» **WRITTEN INSTRUCTION**: Copy every line from the start of the rows through the line holding "[x=455, y=477]", inclusive, keeping the requests, and add 53 to each coordinate in the answers.

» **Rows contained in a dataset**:
------------------------------------

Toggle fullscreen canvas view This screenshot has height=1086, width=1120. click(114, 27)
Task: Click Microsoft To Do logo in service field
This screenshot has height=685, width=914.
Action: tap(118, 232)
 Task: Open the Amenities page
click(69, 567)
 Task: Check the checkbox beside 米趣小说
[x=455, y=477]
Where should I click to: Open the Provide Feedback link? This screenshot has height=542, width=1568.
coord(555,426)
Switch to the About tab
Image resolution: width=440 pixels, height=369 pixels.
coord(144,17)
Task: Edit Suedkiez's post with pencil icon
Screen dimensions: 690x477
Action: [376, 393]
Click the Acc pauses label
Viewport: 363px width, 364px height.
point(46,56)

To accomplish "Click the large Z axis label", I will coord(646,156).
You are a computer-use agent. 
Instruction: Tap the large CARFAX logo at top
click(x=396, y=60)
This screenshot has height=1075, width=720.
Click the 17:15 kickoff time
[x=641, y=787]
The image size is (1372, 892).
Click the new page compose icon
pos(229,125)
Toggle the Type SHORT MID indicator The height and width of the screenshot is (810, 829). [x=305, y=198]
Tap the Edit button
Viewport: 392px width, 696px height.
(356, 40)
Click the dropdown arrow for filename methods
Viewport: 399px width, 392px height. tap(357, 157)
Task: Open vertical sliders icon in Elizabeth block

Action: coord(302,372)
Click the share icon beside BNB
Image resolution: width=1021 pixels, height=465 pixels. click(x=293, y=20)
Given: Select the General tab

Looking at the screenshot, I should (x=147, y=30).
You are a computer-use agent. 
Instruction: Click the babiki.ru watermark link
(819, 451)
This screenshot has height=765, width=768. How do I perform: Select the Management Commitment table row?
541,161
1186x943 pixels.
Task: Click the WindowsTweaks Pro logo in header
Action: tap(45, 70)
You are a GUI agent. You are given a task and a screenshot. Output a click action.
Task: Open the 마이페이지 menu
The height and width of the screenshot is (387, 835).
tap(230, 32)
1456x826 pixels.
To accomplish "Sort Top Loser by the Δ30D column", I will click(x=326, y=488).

------------------------------------

» **SOLUTION**:
Toggle fullscreen canvas view This screenshot has height=1086, width=1120. click(167, 80)
Task: Click Microsoft To Do logo in service field
This screenshot has height=685, width=914.
Action: tap(171, 285)
 Task: Open the Amenities page
click(122, 620)
 Task: Check the checkbox beside 米趣小说
[x=508, y=530]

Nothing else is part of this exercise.